### Passage given
....................
In other embodiments, one or more of the PCI Express endpoints 120
are disaggregated from the switch 130. In other words, the
endpoints 120 are not physically connected to the ports 170B but
disaggregated.
[0012] The root node 110 includes a CPU 140, memory 145, and root
complex 150 coupled through a host bus 155. The root complex 150
connects to various virtual PCI express endpoints 125, PCI Express
to PCI/PCI-X bridge 165, and switch 130 through various PCI Express
buses 160. The PCI/PCI-X bridge 165 provides a connection between a
PCI Express fabric and a PCI/PCI-X hierarchy.
[0013] The root complex (RC) 150 denotes the root of an I/O
hierarchy that connects the CPU/memory subsystem to the I/O
devices. The root complex can support one or more ports.
[0014] Each interface defines a separate hierarchy domain, and each
hierarchy domain includes a single endpoint or a sub-hierarchy
containing one or more switch components and endpoints. The
capability to route peer-to-peer (P2P) transactions between
hierarchy domains through a root complex is optional and
implementation dependent. For example, an implementation can
include a real or virtual switch internally within the root complex
to enable full peer-to-peer (P2P) support in a software transparent
way.
....................
### Objective
Copy the PCI Express passage again, beginning at the words "In other embodiments, one" and stopping after "disaggregated.", and replace "disaggregated" with "detached" each time it occurs. The listing after this plays no part in the work.

### Data extract
....................
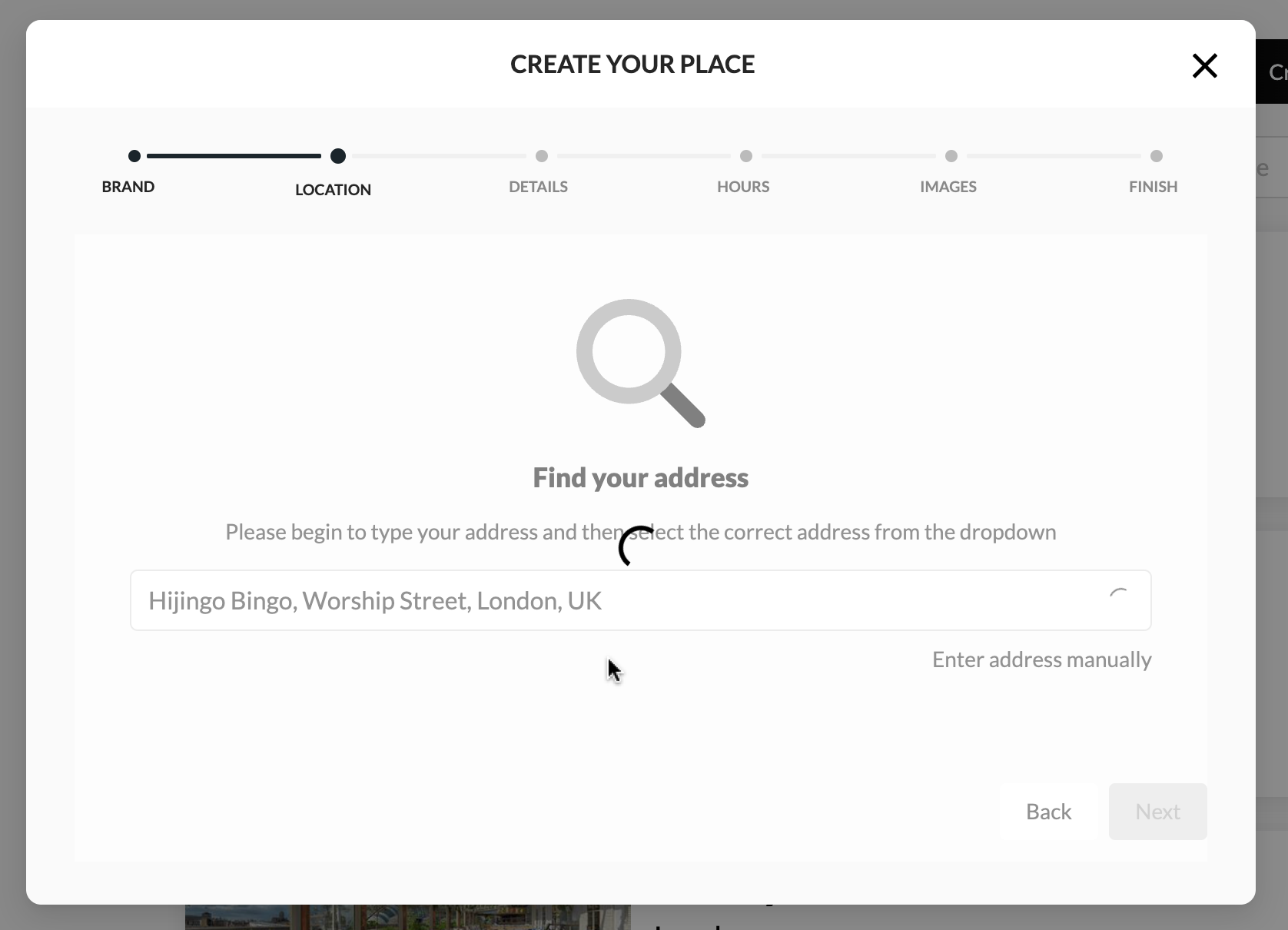Click the large magnifying glass icon

[640, 363]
....................
### Reply to the task
In other embodiments, one or more of the PCI Express endpoints 120
are detached from the switch 130. In other words, the
endpoints 120 are not physically connected to the ports 170B but
detached.